:: Material shown ::

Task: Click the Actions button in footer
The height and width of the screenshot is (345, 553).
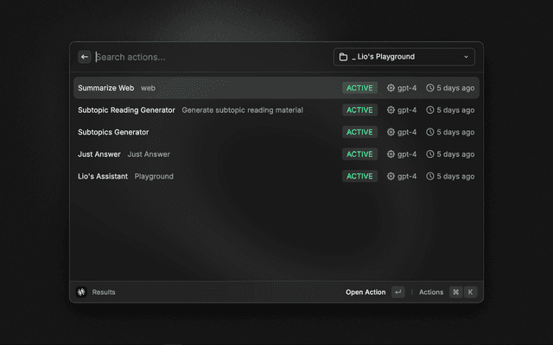Action: (x=430, y=292)
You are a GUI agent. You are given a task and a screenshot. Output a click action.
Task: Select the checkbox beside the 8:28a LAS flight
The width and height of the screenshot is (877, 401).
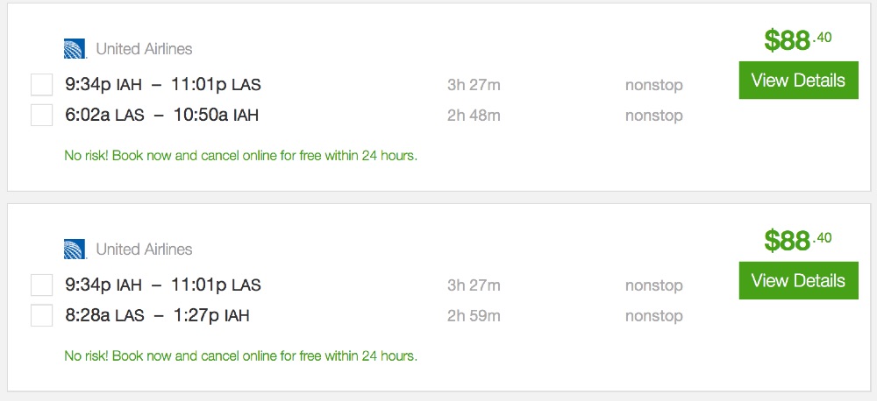(x=41, y=315)
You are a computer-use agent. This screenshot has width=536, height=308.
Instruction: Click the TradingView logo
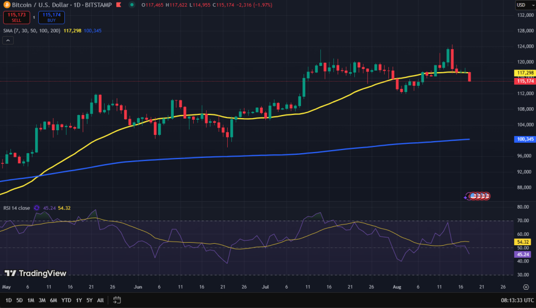[x=35, y=273]
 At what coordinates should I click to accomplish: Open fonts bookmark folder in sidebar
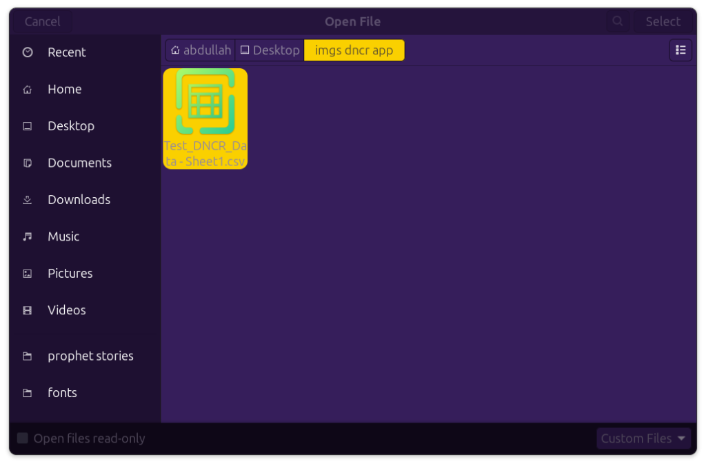pos(62,393)
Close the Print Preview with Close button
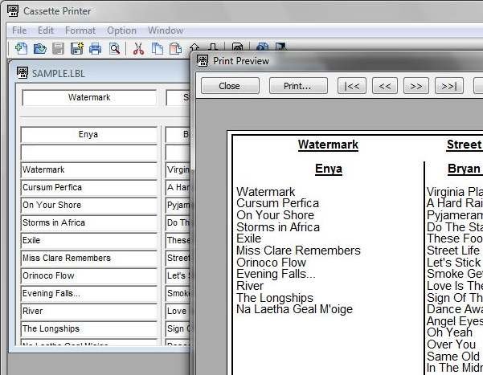The width and height of the screenshot is (483, 375). click(230, 86)
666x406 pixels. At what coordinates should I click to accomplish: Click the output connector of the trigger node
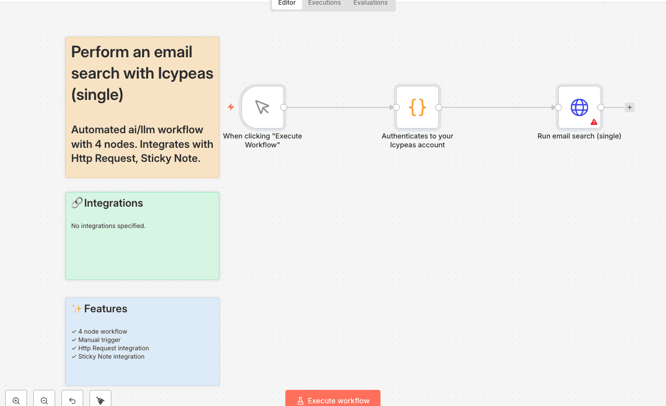click(x=284, y=107)
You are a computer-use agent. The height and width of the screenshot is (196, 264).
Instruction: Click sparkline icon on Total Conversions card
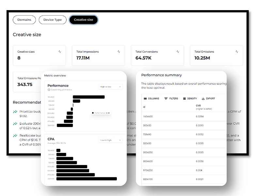tap(178, 51)
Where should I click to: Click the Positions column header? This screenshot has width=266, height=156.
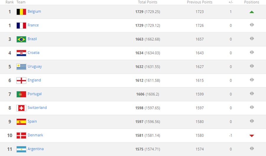click(252, 2)
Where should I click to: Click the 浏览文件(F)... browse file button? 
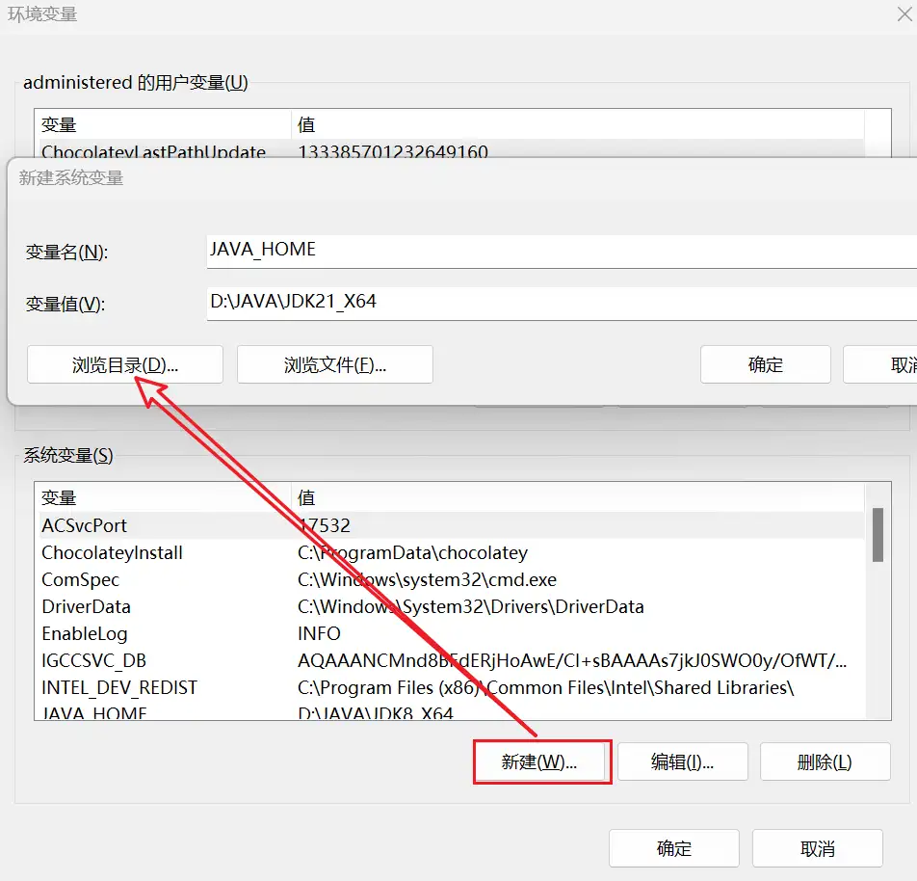coord(334,365)
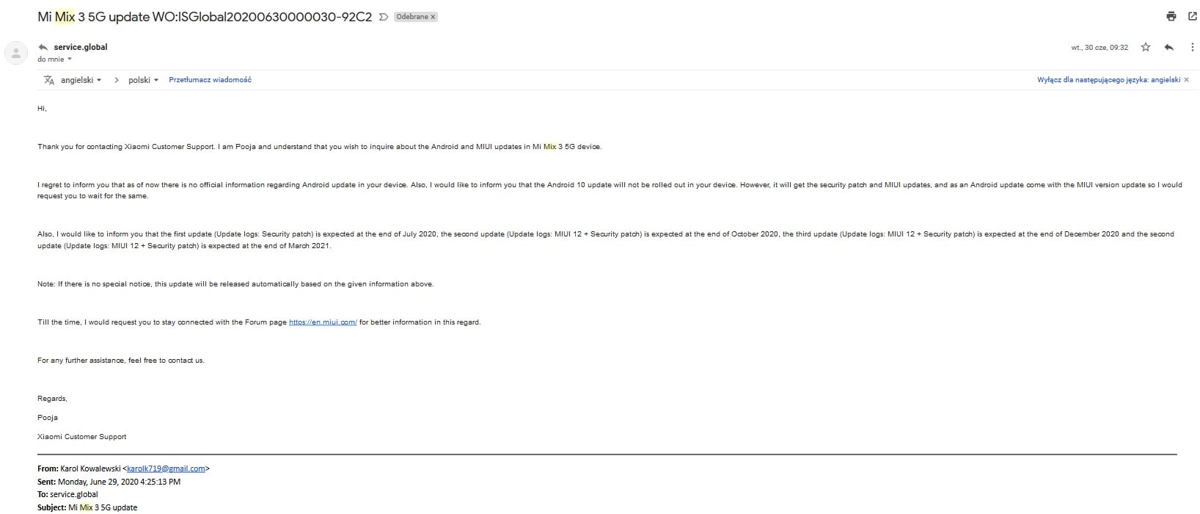Image resolution: width=1200 pixels, height=514 pixels.
Task: Click the importance marker beside the subject
Action: [384, 17]

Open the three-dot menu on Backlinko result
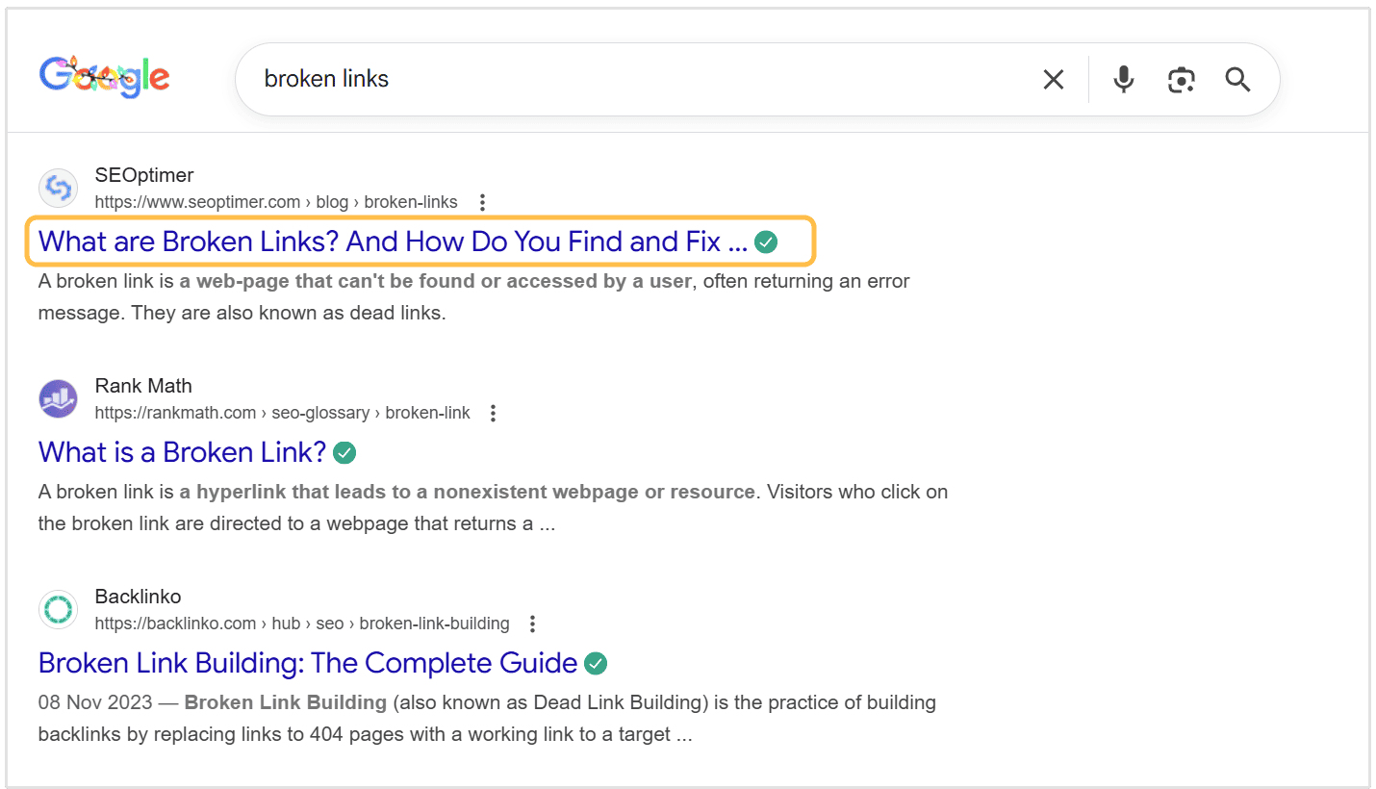click(x=532, y=624)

:::

Restate word for word the lines from the one with "Close the Print Preview with Close button" to the end of the material, both included. Do not include the pictures.

Close the Print Preview with Close button
The width and height of the screenshot is (483, 375). click(230, 86)
666x406 pixels. At what coordinates should I click to accomplish: Click the output connector of the trigger node
click(x=284, y=107)
You are a computer-use agent. The height and width of the screenshot is (196, 264).
Instruction: Click sparkline icon on Total Conversions card
tap(178, 51)
Where should I click to: Click the Positions column header? This screenshot has width=266, height=156.
click(252, 2)
Where should I click to: Click the 浏览文件(F)... browse file button? 
coord(334,365)
Image resolution: width=1200 pixels, height=514 pixels.
Task: Click the importance marker beside the subject
Action: [384, 17]

Open the three-dot menu on Backlinko result
click(x=532, y=624)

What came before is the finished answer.